Provided material.
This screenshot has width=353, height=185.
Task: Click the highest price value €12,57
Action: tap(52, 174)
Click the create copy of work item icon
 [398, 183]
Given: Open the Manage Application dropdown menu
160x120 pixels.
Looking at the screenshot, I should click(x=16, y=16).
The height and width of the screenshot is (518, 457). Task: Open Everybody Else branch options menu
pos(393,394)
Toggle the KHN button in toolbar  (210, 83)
...
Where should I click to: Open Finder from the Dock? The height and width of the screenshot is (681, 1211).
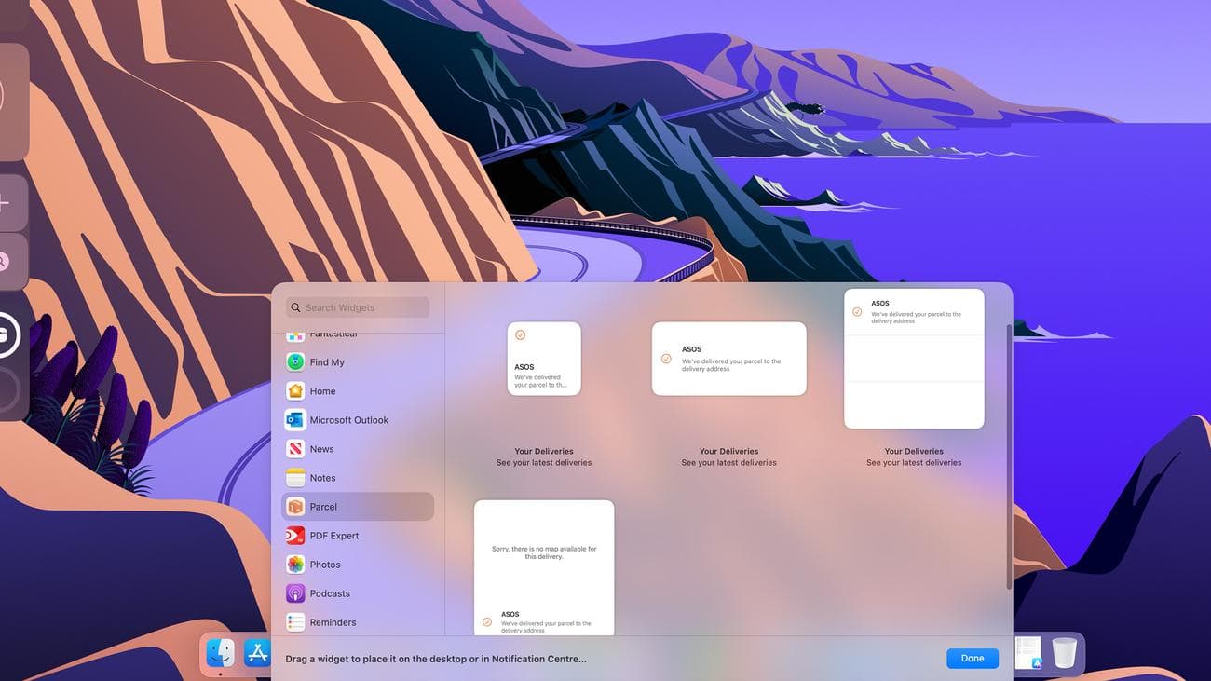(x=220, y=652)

What is being asked.
Within the material above, the line with "Click the create copy of work item icon" opens the range and the line with "Toggle the KHN" closes it; reproduce that range word for word.

Output for this exercise.
Click the create copy of work item icon
 [398, 183]
Given: Open the Manage Application dropdown menu
160x120 pixels.
Looking at the screenshot, I should click(x=16, y=16).
The height and width of the screenshot is (518, 457). Task: Open Everybody Else branch options menu
pos(393,394)
Toggle the KHN button in toolbar  (210, 83)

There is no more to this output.